Figure 2.

Cellular Locations of the Flv4 (Sll0217), Sll0218, and Flv2 (Sll0219) Proteins in Synechocystis.

(A) Thylakoid membrane (TM) and plasma membrane (PM) were purified from wild-type total membranes according to Norling et al. (1998), and total membranes from the wild type (WT [total]) and Δsll0217-18 mutant (Δ [total]) were isolated as described in Methods.

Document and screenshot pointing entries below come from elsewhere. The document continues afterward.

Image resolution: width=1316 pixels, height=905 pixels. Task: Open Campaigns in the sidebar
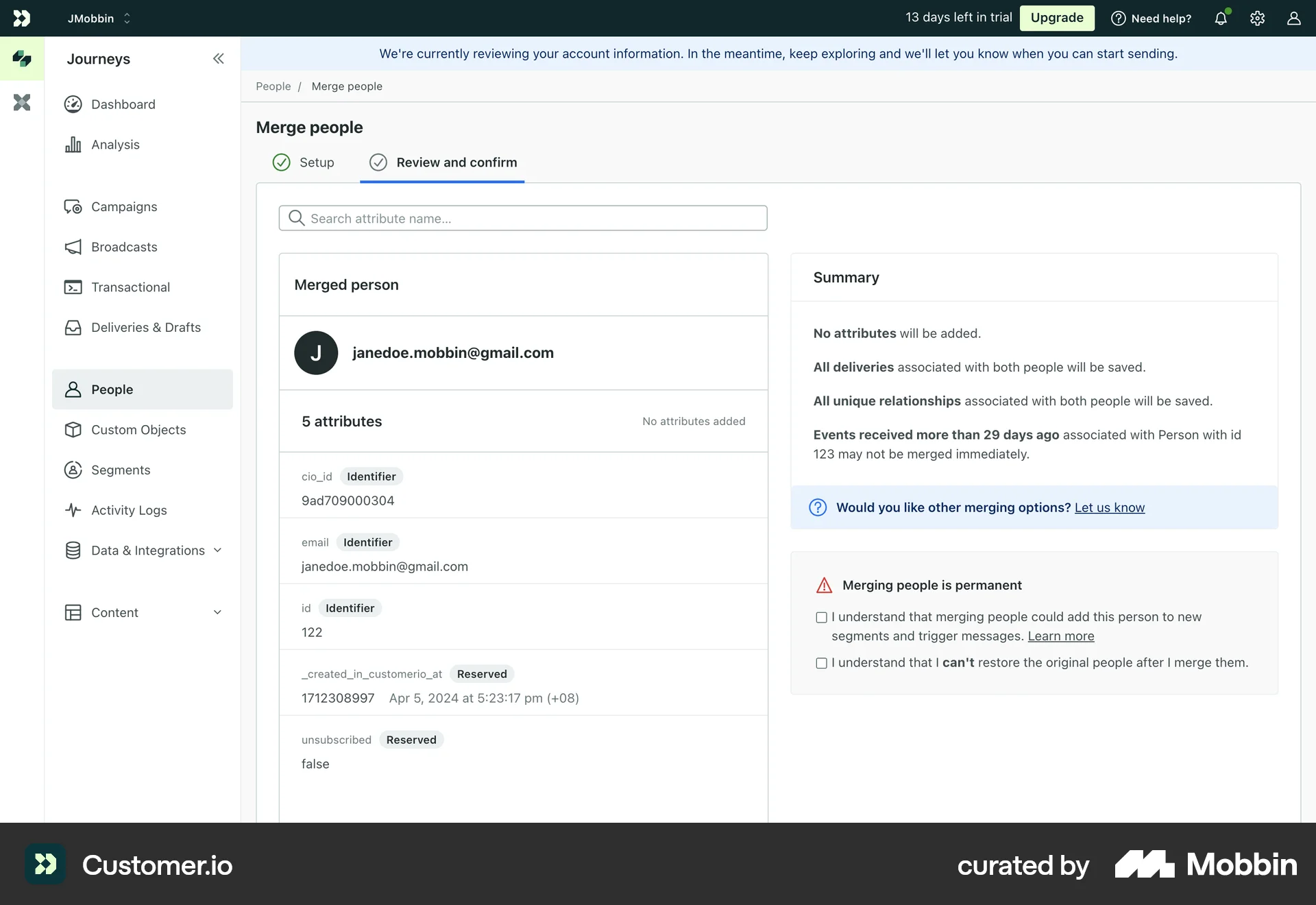click(x=124, y=206)
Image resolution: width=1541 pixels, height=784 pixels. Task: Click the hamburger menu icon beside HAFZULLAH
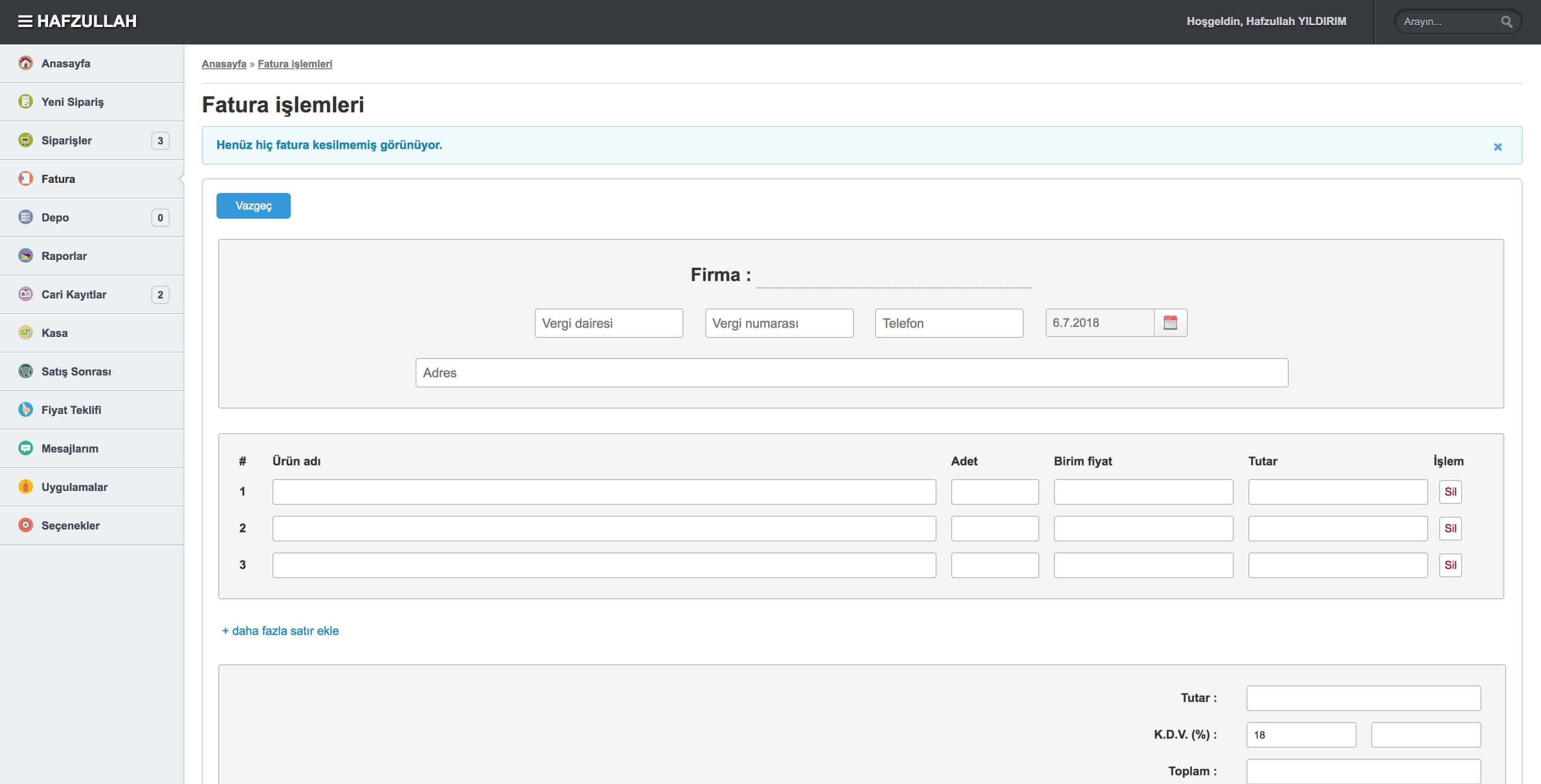point(24,22)
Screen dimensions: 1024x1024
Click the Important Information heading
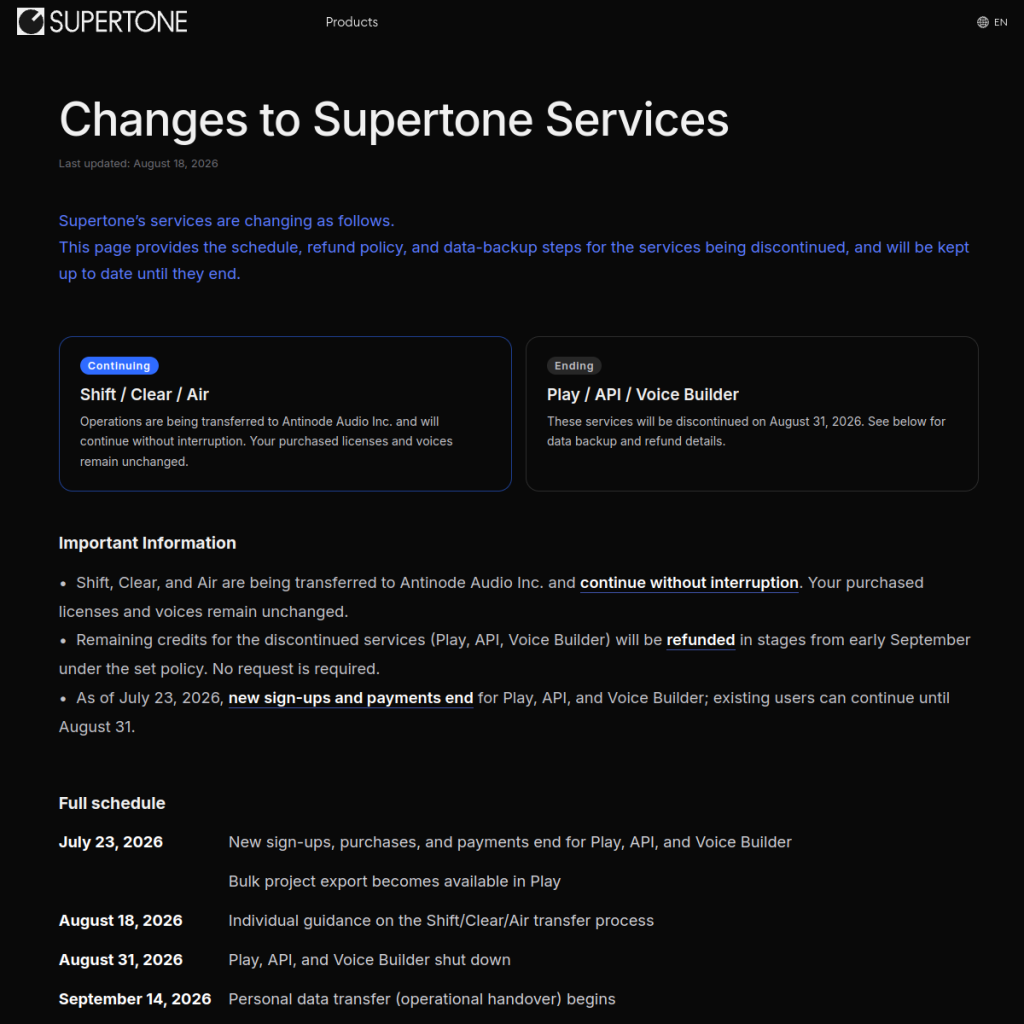click(148, 543)
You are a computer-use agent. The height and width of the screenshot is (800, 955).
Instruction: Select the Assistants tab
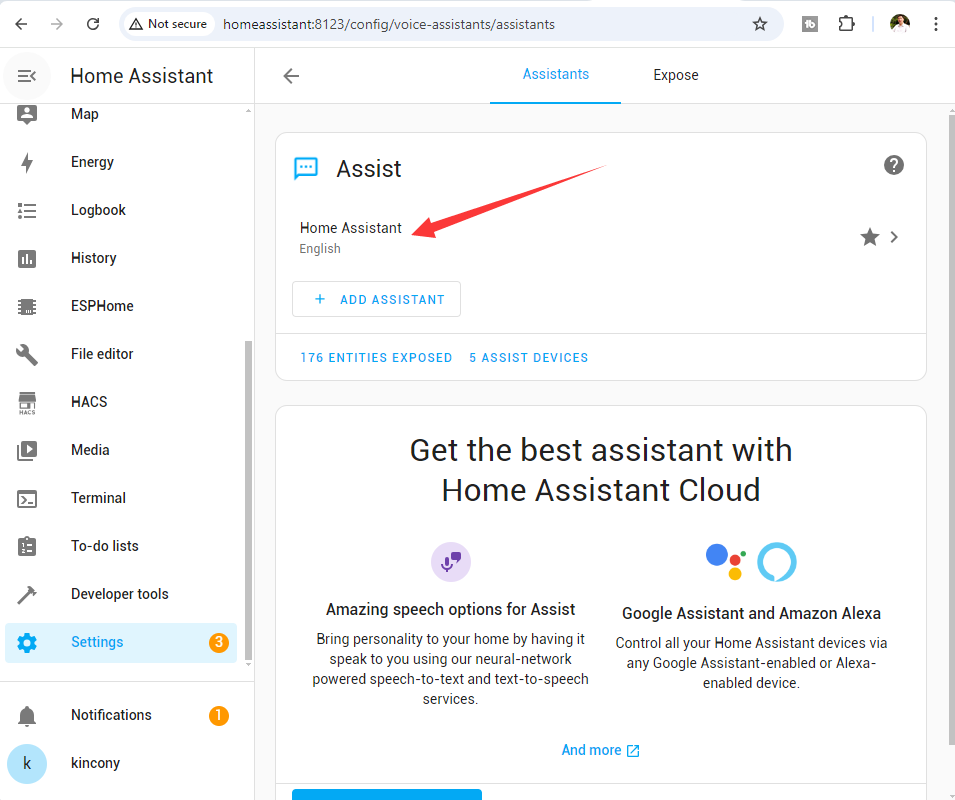pyautogui.click(x=555, y=74)
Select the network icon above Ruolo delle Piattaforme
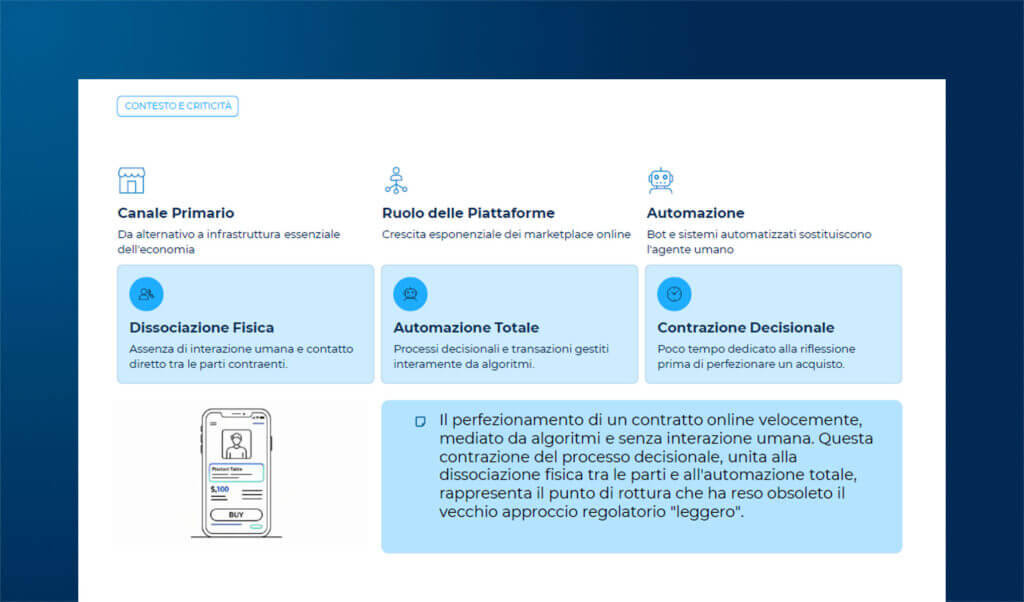The image size is (1024, 602). (395, 179)
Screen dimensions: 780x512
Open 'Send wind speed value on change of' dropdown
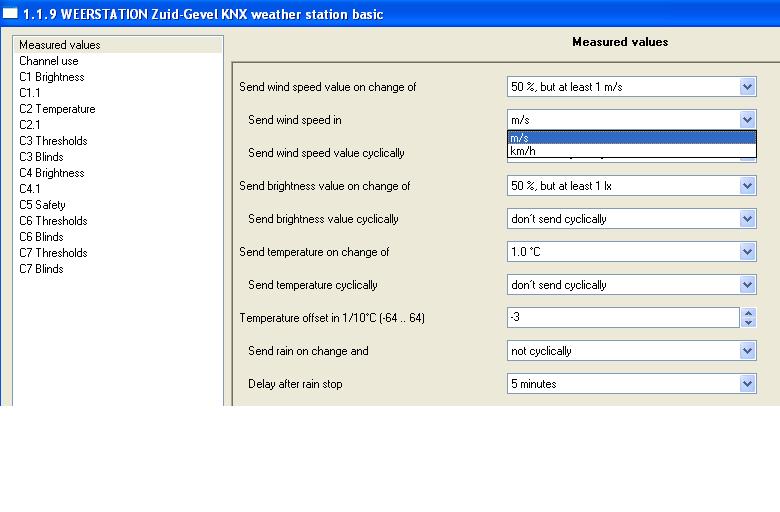pos(747,87)
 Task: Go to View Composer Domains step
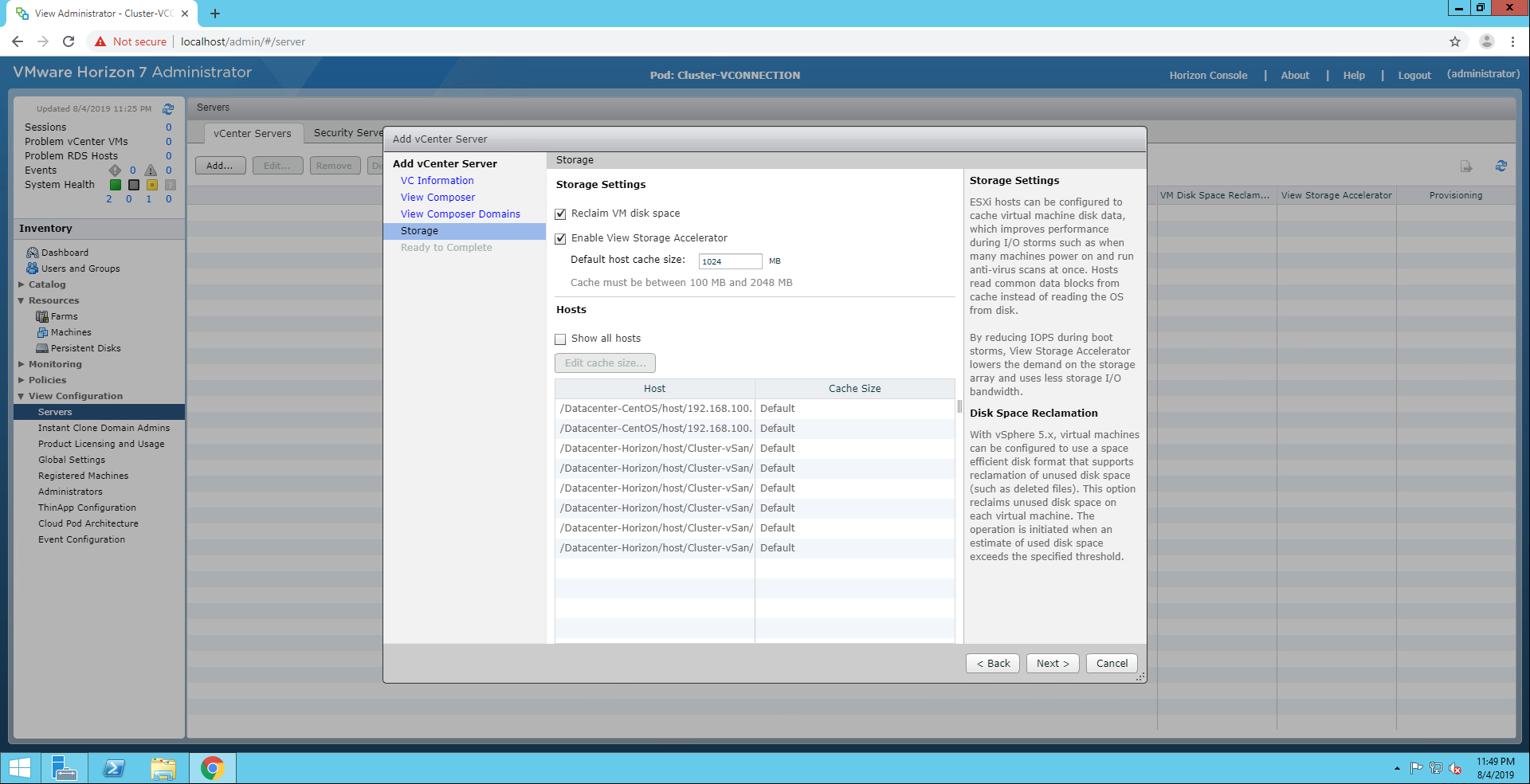[460, 214]
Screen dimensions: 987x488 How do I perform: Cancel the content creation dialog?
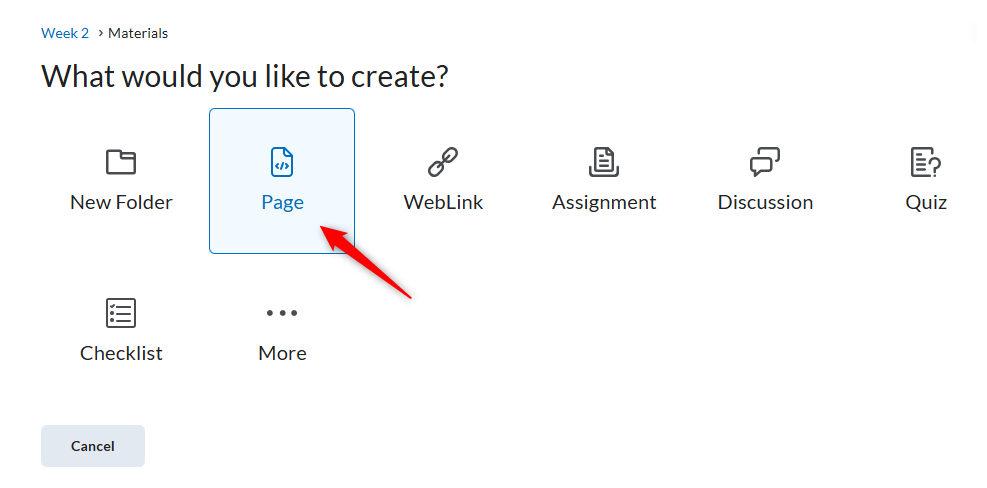[93, 446]
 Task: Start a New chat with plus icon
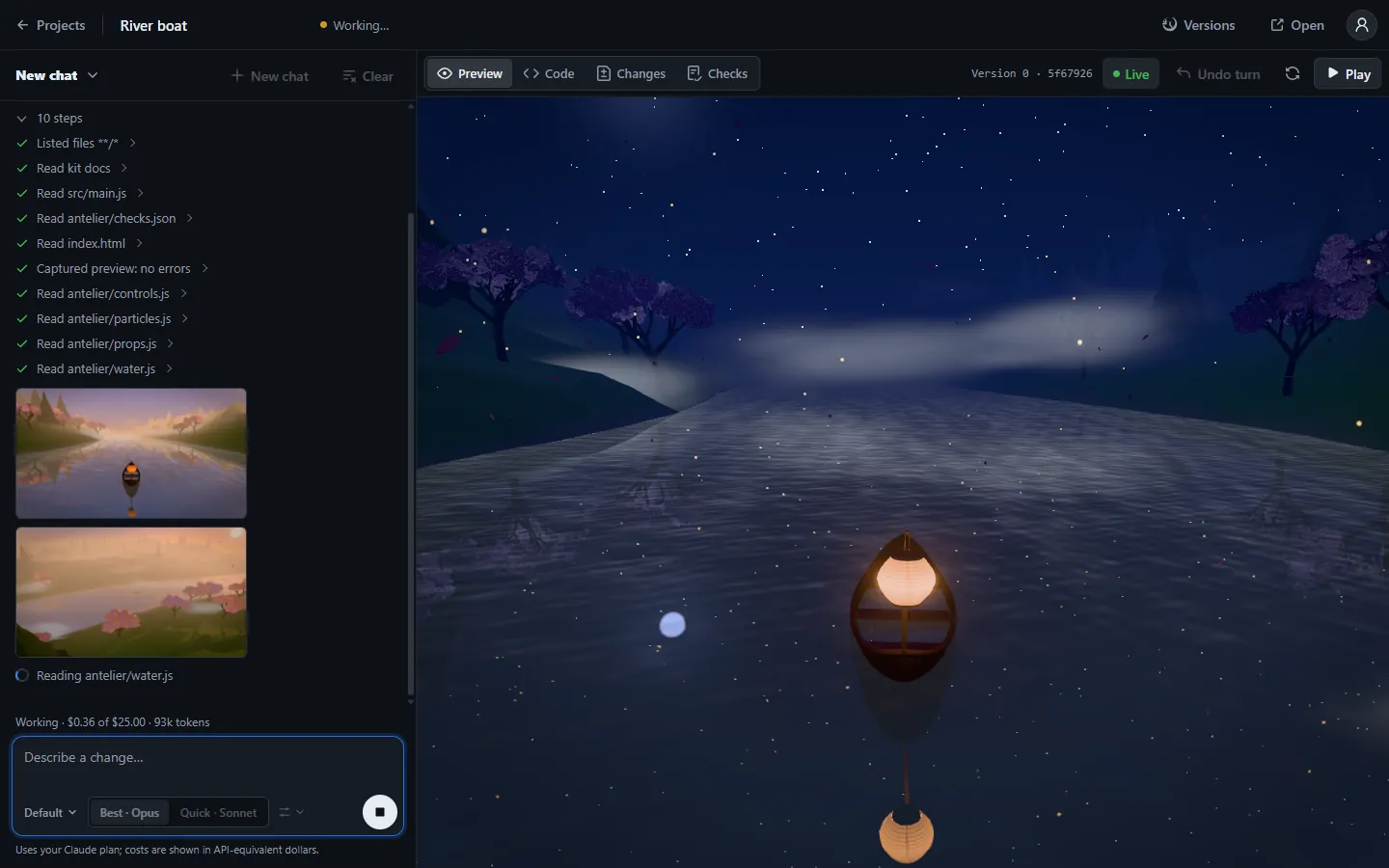270,75
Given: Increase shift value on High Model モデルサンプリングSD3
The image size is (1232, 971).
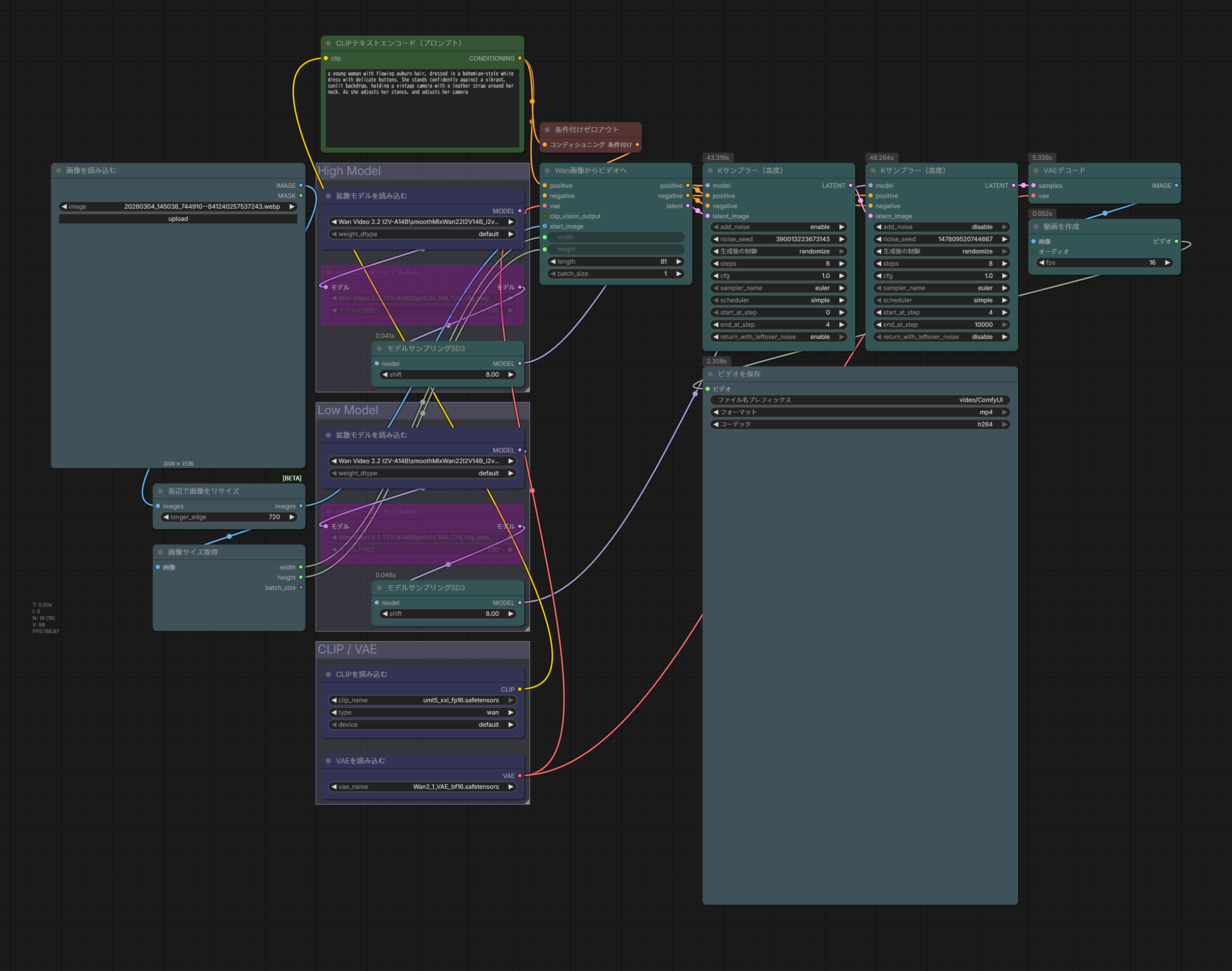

(B) Comparison of the distribution of the Flv2, Sll0218, and Flv4 proteins in the membrane and soluble fractions isolated by different buffer systems: buffer A (no Mg²⁺ or Ca²⁺), buffer B (30 mM CaCl₂), and buffer C (25 mM MgCl₂ was supplemented in buffer A).

(C) Relative distribution of the Flv2 and Flv4 proteins in the membrane and soluble fractions upon breaking the wild-type cells in the isolation buffer supplemented with different concentration of MgCl₂, CaCl₂, and NaCl. The amount of proteins was shown in relative units (r.u.), and the amount obtained by the buffer with no cation was set as 100. Flv2 and Flv4 proteins showed similar partitioning, which is highly dependent on the concentration of Mg²⁺ and Ca²⁺ ions.

(D) Distribution of the Flv4, Sll0218, and Flv2 proteins in the membrane fraction. Total membranes (mem) were isolated using buffer D (25 mM MgCl₂) and further fractionated by a modified two-phase partitioning system as described in Methods.

(E) Stability of the Flv4, Sll0218, and Flv2 proteins in the membrane subjected to proteolysis by different concentration of trypsin (µg/mL) or thermolysin (mg/mL).

The cells were grown at air level of CO₂. The Flv4, Sll0218, and Flv2 proteins were detected by protein immunoblot. D1 and PsbO of PSII were marker proteins of the thylakoid membrane and the lumen, respectively, and prohibitin 3 (PHB3) was used as a marker protein of the plasma membrane.